Anjali - That is the general idea of the analysis.
Chris - When you do this, what do you find? What do you see?
Anjali - Perceiving somebody else in pain does not use the same regions in the brain as when you experience pain yourself. Instead, we use regions in the brain that are involved in understanding another person's mental state, their intentions, their preferences. So, it's something more cognitive than sensory.
Chris - So, the previous idea that there was sort of a mirror circuit where you do actually superimpose someone else's pain on your own pain circuits, that's actually a myth then. You're saying that's not right.

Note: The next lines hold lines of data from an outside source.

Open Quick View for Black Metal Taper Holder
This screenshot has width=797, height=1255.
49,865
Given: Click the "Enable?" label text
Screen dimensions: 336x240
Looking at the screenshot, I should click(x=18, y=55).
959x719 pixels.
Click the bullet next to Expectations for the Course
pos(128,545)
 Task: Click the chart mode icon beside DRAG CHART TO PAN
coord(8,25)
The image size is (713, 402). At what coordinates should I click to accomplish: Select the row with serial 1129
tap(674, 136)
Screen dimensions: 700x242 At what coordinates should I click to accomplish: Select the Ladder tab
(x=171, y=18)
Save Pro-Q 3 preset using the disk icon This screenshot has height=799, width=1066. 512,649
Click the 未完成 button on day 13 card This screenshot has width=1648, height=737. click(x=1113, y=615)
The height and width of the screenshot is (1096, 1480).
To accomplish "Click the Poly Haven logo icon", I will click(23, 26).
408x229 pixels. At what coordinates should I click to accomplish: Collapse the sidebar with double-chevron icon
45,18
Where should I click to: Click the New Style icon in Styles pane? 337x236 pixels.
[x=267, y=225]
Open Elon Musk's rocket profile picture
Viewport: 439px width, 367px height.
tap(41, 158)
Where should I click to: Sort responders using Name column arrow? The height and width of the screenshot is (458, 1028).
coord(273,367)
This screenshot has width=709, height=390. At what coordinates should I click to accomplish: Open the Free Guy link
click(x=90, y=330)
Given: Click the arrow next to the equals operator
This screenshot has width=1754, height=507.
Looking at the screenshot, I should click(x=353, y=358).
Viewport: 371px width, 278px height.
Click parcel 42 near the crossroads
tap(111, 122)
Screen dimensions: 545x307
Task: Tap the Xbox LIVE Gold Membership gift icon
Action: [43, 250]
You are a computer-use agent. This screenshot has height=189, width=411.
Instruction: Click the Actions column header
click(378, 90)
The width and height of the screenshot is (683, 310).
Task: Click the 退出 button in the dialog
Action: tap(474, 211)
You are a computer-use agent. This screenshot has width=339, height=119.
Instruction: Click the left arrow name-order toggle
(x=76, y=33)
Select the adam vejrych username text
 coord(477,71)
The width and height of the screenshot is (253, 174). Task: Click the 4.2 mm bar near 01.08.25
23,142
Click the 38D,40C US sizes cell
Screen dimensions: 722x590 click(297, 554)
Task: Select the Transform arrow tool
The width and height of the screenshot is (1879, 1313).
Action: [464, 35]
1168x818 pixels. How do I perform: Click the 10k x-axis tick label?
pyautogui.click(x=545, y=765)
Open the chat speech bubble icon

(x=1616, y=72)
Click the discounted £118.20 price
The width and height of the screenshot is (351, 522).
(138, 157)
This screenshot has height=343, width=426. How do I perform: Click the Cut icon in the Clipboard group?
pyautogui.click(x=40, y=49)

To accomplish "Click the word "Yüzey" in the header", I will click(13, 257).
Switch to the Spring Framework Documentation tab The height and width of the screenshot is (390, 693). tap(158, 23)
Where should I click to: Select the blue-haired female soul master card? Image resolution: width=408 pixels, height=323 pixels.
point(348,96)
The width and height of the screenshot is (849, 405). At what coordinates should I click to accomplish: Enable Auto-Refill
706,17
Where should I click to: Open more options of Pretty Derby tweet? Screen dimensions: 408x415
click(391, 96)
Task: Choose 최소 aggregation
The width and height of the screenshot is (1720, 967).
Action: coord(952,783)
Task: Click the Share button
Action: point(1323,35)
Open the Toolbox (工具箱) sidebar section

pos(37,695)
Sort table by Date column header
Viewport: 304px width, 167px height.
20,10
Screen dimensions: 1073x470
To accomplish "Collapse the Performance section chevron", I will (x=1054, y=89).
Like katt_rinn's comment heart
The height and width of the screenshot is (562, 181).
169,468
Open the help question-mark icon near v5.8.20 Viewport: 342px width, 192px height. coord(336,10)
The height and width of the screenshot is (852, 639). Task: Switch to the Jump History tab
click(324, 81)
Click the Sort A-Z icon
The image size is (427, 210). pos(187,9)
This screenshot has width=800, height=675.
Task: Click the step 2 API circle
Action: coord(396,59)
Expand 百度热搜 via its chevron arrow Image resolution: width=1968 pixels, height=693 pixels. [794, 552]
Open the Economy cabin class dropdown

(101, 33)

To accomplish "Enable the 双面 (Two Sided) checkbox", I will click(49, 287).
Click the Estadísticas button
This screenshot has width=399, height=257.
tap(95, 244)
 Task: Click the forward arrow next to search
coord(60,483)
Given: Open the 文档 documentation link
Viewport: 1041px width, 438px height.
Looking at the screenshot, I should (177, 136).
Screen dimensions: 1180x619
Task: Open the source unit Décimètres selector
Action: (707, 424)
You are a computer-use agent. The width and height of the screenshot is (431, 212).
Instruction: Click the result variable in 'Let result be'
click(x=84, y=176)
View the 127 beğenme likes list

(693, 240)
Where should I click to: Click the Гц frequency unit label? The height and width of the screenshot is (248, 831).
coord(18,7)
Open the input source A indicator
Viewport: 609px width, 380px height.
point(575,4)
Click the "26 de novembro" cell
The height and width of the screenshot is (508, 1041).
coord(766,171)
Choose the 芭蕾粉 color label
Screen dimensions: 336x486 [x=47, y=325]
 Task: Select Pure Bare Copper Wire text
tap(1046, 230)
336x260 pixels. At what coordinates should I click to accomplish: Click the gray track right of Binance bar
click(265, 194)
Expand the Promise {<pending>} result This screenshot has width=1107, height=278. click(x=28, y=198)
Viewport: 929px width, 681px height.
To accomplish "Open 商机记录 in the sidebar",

Anjali - Well, I think what we've done is we've improved upon some of those ideas and we've used more tools that are now available to us. So in our earlier research, people looked at different parts of the brain independently of each other and they compared these different independent regions to come up with regions important for physical pain or vicarious pain. What we've done is we've taken a more whole brain approach to the analysis and what we've found is that we look at the whole brain, the two different experiences recruit different parts of the brain network.
Chris - Is this not just a rather subtle interpretation of how we're doing brain scanning or is there a really important implication from having discovered this difference?
Anjali - It's important because then you have a way to target let's say even treatment. If you know the network that is involved in physical pain, what you might do to alleviate the pain could be different from what you would've done if you know that the network was different for vicarious pain. This is just an example but it's one of the ways where knowing why there's a difference is important.